[Collected data entries]
BEGIN

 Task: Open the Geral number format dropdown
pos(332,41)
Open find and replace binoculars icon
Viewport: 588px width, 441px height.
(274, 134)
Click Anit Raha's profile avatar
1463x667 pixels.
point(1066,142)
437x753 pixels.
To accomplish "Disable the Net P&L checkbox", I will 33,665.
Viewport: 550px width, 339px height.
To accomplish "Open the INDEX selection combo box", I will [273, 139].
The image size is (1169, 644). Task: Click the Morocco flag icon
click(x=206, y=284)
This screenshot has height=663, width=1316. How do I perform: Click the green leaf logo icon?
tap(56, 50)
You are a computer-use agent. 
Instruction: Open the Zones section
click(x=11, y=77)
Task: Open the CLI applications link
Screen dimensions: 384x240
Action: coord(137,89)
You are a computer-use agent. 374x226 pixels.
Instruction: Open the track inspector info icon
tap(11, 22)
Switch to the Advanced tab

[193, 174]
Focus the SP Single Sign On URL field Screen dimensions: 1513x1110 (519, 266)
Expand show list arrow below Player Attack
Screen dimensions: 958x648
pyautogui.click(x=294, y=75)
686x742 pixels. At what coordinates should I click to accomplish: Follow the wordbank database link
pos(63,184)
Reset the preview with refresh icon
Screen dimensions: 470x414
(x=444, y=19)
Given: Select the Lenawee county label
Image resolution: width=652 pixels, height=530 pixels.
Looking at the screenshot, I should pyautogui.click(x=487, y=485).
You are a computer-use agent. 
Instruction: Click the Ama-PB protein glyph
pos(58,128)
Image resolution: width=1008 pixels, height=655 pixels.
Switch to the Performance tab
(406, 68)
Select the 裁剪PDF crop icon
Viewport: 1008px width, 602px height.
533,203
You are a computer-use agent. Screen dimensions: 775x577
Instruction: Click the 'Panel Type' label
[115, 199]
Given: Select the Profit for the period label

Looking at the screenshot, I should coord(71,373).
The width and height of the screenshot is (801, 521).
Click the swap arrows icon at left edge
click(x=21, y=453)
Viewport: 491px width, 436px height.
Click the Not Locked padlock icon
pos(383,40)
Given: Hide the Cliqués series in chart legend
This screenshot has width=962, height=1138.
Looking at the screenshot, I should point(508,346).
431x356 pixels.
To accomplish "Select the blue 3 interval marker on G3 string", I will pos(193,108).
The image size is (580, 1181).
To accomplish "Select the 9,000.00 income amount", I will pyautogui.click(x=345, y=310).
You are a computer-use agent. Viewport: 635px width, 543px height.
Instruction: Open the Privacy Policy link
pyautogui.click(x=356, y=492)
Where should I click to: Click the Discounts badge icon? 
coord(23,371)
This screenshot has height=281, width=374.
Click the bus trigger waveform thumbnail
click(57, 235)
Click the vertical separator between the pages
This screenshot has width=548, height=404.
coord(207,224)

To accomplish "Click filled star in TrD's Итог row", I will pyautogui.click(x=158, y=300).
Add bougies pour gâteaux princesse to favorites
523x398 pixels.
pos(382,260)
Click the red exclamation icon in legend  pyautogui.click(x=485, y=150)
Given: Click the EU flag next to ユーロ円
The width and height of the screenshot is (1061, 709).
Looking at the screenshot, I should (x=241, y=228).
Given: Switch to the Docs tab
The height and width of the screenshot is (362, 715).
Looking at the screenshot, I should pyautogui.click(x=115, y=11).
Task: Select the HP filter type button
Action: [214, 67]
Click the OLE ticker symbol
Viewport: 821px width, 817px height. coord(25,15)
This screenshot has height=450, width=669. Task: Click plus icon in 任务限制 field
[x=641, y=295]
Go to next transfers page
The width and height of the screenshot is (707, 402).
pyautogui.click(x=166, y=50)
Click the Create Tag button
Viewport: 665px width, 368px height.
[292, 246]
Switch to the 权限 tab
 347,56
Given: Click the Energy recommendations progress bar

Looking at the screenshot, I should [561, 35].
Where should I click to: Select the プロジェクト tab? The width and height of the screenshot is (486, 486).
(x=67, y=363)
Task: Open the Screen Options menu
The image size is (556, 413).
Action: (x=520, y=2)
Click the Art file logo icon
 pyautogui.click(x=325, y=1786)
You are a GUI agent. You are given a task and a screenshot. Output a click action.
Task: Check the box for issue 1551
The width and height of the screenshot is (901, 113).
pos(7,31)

END

▸ **Instructions to follow**
Each record must be returned exactly as it is written.

▸ **Answer space**
 Task: Open the Geral number format dropdown
pos(332,41)
Open find and replace binoculars icon
Viewport: 588px width, 441px height.
(274, 134)
Click Anit Raha's profile avatar
1463x667 pixels.
point(1066,142)
437x753 pixels.
To accomplish "Disable the Net P&L checkbox", I will 33,665.
Viewport: 550px width, 339px height.
To accomplish "Open the INDEX selection combo box", I will [273, 139].
The image size is (1169, 644). Task: Click the Morocco flag icon
click(x=206, y=284)
This screenshot has height=663, width=1316. How do I perform: Click the green leaf logo icon?
tap(56, 50)
You are a computer-use agent. 
Instruction: Open the Zones section
click(x=11, y=77)
Task: Open the CLI applications link
Screen dimensions: 384x240
Action: coord(137,89)
You are a computer-use agent. 374x226 pixels.
Instruction: Open the track inspector info icon
tap(11, 22)
Switch to the Advanced tab

[193, 174]
Focus the SP Single Sign On URL field Screen dimensions: 1513x1110 (519, 266)
Expand show list arrow below Player Attack
Screen dimensions: 958x648
pyautogui.click(x=294, y=75)
686x742 pixels. At what coordinates should I click to accomplish: Follow the wordbank database link
pos(63,184)
Reset the preview with refresh icon
Screen dimensions: 470x414
(x=444, y=19)
Given: Select the Lenawee county label
Image resolution: width=652 pixels, height=530 pixels.
Looking at the screenshot, I should pyautogui.click(x=487, y=485).
You are a computer-use agent. 
Instruction: Click the Ama-PB protein glyph
pos(58,128)
Image resolution: width=1008 pixels, height=655 pixels.
Switch to the Performance tab
(406, 68)
Select the 裁剪PDF crop icon
Viewport: 1008px width, 602px height.
533,203
You are a computer-use agent. Screen dimensions: 775x577
Instruction: Click the 'Panel Type' label
[115, 199]
Given: Select the Profit for the period label

Looking at the screenshot, I should coord(71,373).
The width and height of the screenshot is (801, 521).
Click the swap arrows icon at left edge
click(x=21, y=453)
Viewport: 491px width, 436px height.
Click the Not Locked padlock icon
pos(383,40)
Given: Hide the Cliqués series in chart legend
This screenshot has width=962, height=1138.
Looking at the screenshot, I should point(508,346).
431x356 pixels.
To accomplish "Select the blue 3 interval marker on G3 string", I will pos(193,108).
The image size is (580, 1181).
To accomplish "Select the 9,000.00 income amount", I will pyautogui.click(x=345, y=310).
You are a computer-use agent. Viewport: 635px width, 543px height.
Instruction: Open the Privacy Policy link
pyautogui.click(x=356, y=492)
Where should I click to: Click the Discounts badge icon? 
coord(23,371)
This screenshot has height=281, width=374.
Click the bus trigger waveform thumbnail
click(57, 235)
Click the vertical separator between the pages
This screenshot has width=548, height=404.
coord(207,224)

To accomplish "Click filled star in TrD's Итог row", I will pyautogui.click(x=158, y=300).
Add bougies pour gâteaux princesse to favorites
523x398 pixels.
pos(382,260)
Click the red exclamation icon in legend  pyautogui.click(x=485, y=150)
Given: Click the EU flag next to ユーロ円
The width and height of the screenshot is (1061, 709).
Looking at the screenshot, I should (x=241, y=228).
Given: Switch to the Docs tab
The height and width of the screenshot is (362, 715).
Looking at the screenshot, I should pyautogui.click(x=115, y=11).
Task: Select the HP filter type button
Action: [214, 67]
Click the OLE ticker symbol
Viewport: 821px width, 817px height. coord(25,15)
This screenshot has height=450, width=669. Task: Click plus icon in 任务限制 field
[x=641, y=295]
Go to next transfers page
The width and height of the screenshot is (707, 402).
pyautogui.click(x=166, y=50)
Click the Create Tag button
Viewport: 665px width, 368px height.
[292, 246]
Switch to the 权限 tab
 347,56
Given: Click the Energy recommendations progress bar

Looking at the screenshot, I should [561, 35].
Where should I click to: Select the プロジェクト tab? The width and height of the screenshot is (486, 486).
(x=67, y=363)
Task: Open the Screen Options menu
The image size is (556, 413).
Action: (x=520, y=2)
Click the Art file logo icon
 pyautogui.click(x=325, y=1786)
You are a GUI agent. You are given a task and a screenshot. Output a click action.
Task: Check the box for issue 1551
The width and height of the screenshot is (901, 113).
pos(7,31)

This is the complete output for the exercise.